Hearing:25 July 2007

Court:Chambers, Keane and MacKenzie JJ

Counsel:B J Hart and A J Trenwith for Appellant


K Raftery for Crown

Judgment:3 August 2007 at 11.30 am

JUDGMENT OF THE COURT

A        Leave to appeal is granted, but the appeal is dismissed.

BFor the avoidance of doubt, the order is made under s 344A of the Crimes Act 1961 that the result of the appellant’s positive evidential breath test (753 micrograms of alcohol per litre of breath) is admissible at his trial.

REASONS OF THE COURT

(Given by Chambers J)

Table of Contents

Para No

Drink-driving charge  [1]
District Court ruling on disputed evidence  [4]
Issues on this appeal  [8]
Should Alo be overruled?  [17]
Does this case come within the criteria of Alo as to when suspects
           must be advised of the existence of the PDLA scheme?  [22]
Is it unfair for the evidence to be admitted when existing police

practice in other parts of the country involves telling

drink-drive suspects of the existence of the PDLA scheme?             [30]

Result[34]

Postscript: evidence of preliminary hearings in drink-drive cases              [36]

Drink-driving charge

[1]       At 4.05 am on 19 November 2005, the police stopped Murray Tye, the applicant, at a roadside checkpoint.  Constable Shannon Miles administered the standard initial breath-screening test, which Mr Tye failed.  Constable Miles then asked Mr Tye to get out of the car he was driving and to accompany him to the “booze bus” nearby.  Mr Tye did that.  Subsequently Constable Miles administered an evidential breath test.  It was positive: a result of 753 micrograms of alcohol per litre of breath was obtained.  (The legal limit is 400 micrograms of alcohol per litre of breath.)

[2]       Later, the constable asked Mr Tye whether he wished to take a blood test.  Mr Tye declined. 

[3]       Mr Tye was then charged under s 56(1) of the Land Transport Act 1998 with driving a motor vehicle in contravention of the specified breath-alcohol limit.  Because Mr Tye already has, the Crown says, at least two convictions for drink-driving, he is potentially subject, if convicted on this occasion, to the special penalty imposed under s 56(4), namely imprisonment for up to two years.  Mr Tye has elected trial by jury. 

District Court ruling on disputed evidence

[4]       Mr Tye’s lawyers, by letter dated 16 November 2006, advised the Crown that Mr Tye challenged the admissibility of the result of the breath test.  One of the grounds of challenge related to whether the police had properly and adequately given Mr Tye his rights under the New Zealand Bill of Rights Act 1990.  This prompted the Crown to apply under s 344A of the Crimes Act 1961 for an order that “the result of [Mr Tye’s] positive evidential breath test (753 micrograms of alcohol per litre of breath) be admitted at [Mr Tye’s] trial”. 

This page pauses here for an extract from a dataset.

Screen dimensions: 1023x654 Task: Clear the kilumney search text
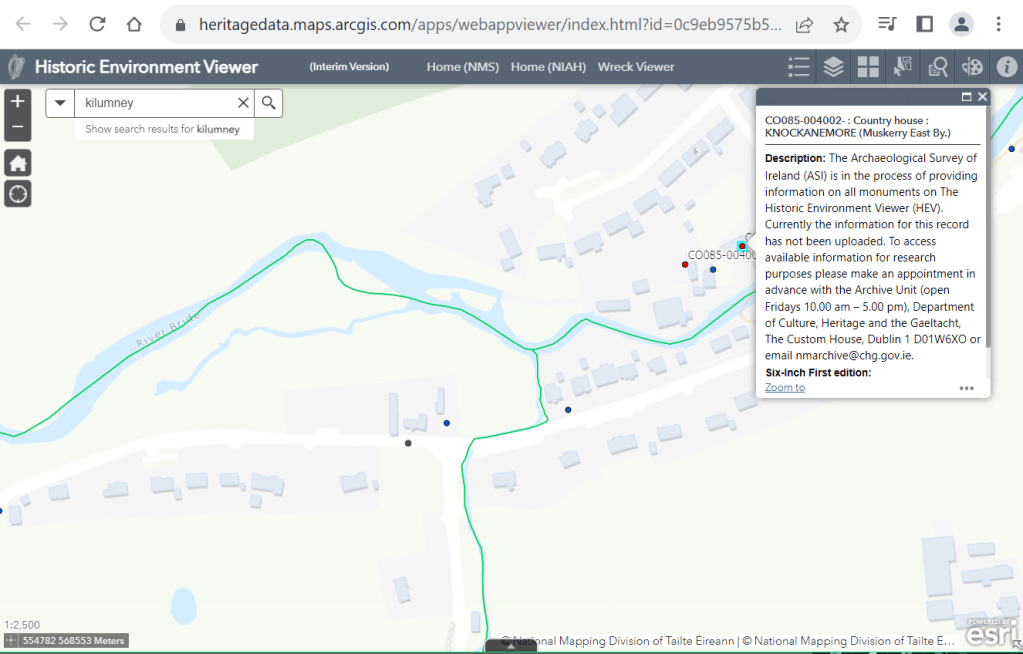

[5]       Judge Hubble heard that application on 7 February this year.  Mr Tye challenged the admissibility of the test result on a number of grounds.  Judge Hubble rejected them all: DC AK CRI 2005-004-023811 23 February 2007.  In particular, the judge found that Constable Miles had on three occasions given Mr Tye his rights under the Bill of Rights, including advising him of his right to consult and instruct a lawyer without delay and to carry out that right in privacy.  The judge also found that on each occasion Mr Tye had not asked to speak to a lawyer.

[6]       It was common ground that the constable had not gone on to say that there was a Police Detention Legal Assistance scheme (the PDLA scheme) under which Mr Tye could have access to free legal advice.  Judge Hubble held that the constable’s failure to advise of that scheme did not constitute a breach of the Bill of Rights on the judge’s understanding of the then applicable appellate authorities. 

[7]       We do not specify the other grounds of challenge as they have not been pursued on the appeal before us.

Issues on this appeal

[8]       On this appeal, Mr Trenwith, for Mr Tye, did not seek to dispute Judge Hubble’s findings of fact as set out in [4] above.  He submitted, however, that, even on that factual premise, the ruling was wrong.  Mr Trenwith submitted that Mr Tye’s rights under s 23(1) of the Bill of Rights had been infringed by the constable’s failure to inform Mr Tye of the existence of the PDLA scheme and his entitlement to free legal advice under it.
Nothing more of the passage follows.